I see two things here:
- You're looking at the SNAPSHOT version of the project and the code is constantly changing. Both Ivy and Maven can be configured to examine the latest SNAPSHOT, and download it if it has changed.
- You're looking at the Release repo, but the official releases are coming fast and furious. You simply want to use the latest. Both Ivy and Maven can be configured to automatically pull the latest available release (although both my complain about the fact you don't have a specified release).
If you use Nexus, you can setup both Ivy and Maven to override the default master repo used, http://repo1.maven.org
, and consider your local Nexus repo as the world master of all Maven repos.
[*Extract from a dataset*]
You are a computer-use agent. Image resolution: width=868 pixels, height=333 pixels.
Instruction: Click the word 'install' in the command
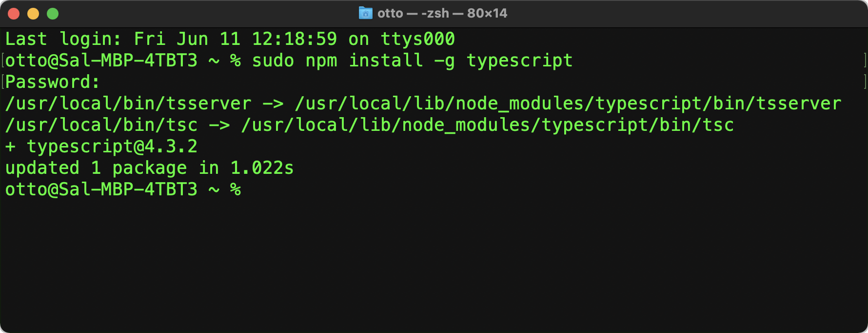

If your local Nexus repo has that artifact, it'll download that local artifact to the build. If not, your local Nexus repo will go out and fetch the requested artifact.
If you set up your local Nexus repo that way, and you deploy (Maven) or publish (Ivy) your jars to the public repo, the jars will be stored in your local Nexus repository and not the remote repository.
Now, if you want to see if a new version is available, you could use the http://search.maven.org
rest API and a bit of scripting elbow grease to check to see if there's a new version of that artifact. Then, you'd setup that repo check as a Jenkins job. Jenkins will run this script, download the latest jar, if it was changed, and then publish or deploy it into your local Nexus repo.
If you want to build the latest, you could setup Jenkins to poll that remote third party repo. If that repo is a Git or Subversion repo, the polling isn't going to take a lot of resources (although I'd only poll that repo no more than once per day just to be kind). Then, that remote repo is merely another local Jenkins job. Add a Publish/Deploy plugins and publish/deploy that artifact to your local Nexus repo.